Now, all of a sudden, the political impulse is strongly awakening in the breast of the Chinese people. They see before them the nations which are consciously guiding their policy from the point of view of national life and national interests. It will no longer do to drift, to let customs take care of themselves, to deal with foreign nations from day to day in compromises, which never go to the root of a policy, but simply gloss over the difficulties of the moment. The intellectual and responsible among the Chinese people are feeling a deep need for a conscious expression of national policy, and for the use of careful reason and long-headed foresight, as well as calm firmness, in the management of their national affairs.

The impulse came from [outside China]. Chinese self complacency suffered a rude shock in the Japanese War of 1894. On account of the lack of centralisation and of a common patriotism, this shock would probably have remained without a deep influence upon Chinese life had it not been followed by other and more serious catastrophes. It was, however, the signal for inroads upon China by all sorts of political and economic influences from without. The division of China impended. The masses of the people, at first vaguely restless, were soon deeply moved by fears and passions akin to panic… So they rushed headlong into new trouble by attacking the foreigners and their legations…

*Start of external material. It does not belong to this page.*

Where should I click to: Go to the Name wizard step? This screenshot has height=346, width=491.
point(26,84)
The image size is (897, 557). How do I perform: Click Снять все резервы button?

The question was how to escape from this humiliating condition… The task of reform before the government was, indeed, an appalling one. To transform the easy-going system of administration, under which the Empire had lived for centuries in time of peace and in the absence of all foreign competition, into a centralised, modern engine of national action, is in itself an undertaking that calls for the greatest originality and statesmanship…

The last three years have been full of nervous action and reaction. Attempts to arrive at clear ideas with respect to great questions of policy have been interrupted again and again by personal controversy, court intrigues, and the panicky fear of revolutionary movements. The forces which the government has to deal with are complex in the extreme. The imperial clan itself, being non-Chinese, must avoid the appearance of following a mere family or clan policy… The government, acting through its high Chinese and Manchu officials, has to deal, further, with all the interests, desires, and tendencies among the 400 million people of the 18 provinces and of the dependencies. That the desire for a unified national life and for an effective expression thereof has become so strong that resistance to it would invite revolution, is fully recognised – but, as elsewhere, the people is composed of many elements, discordant and confused in their aims and ideas.”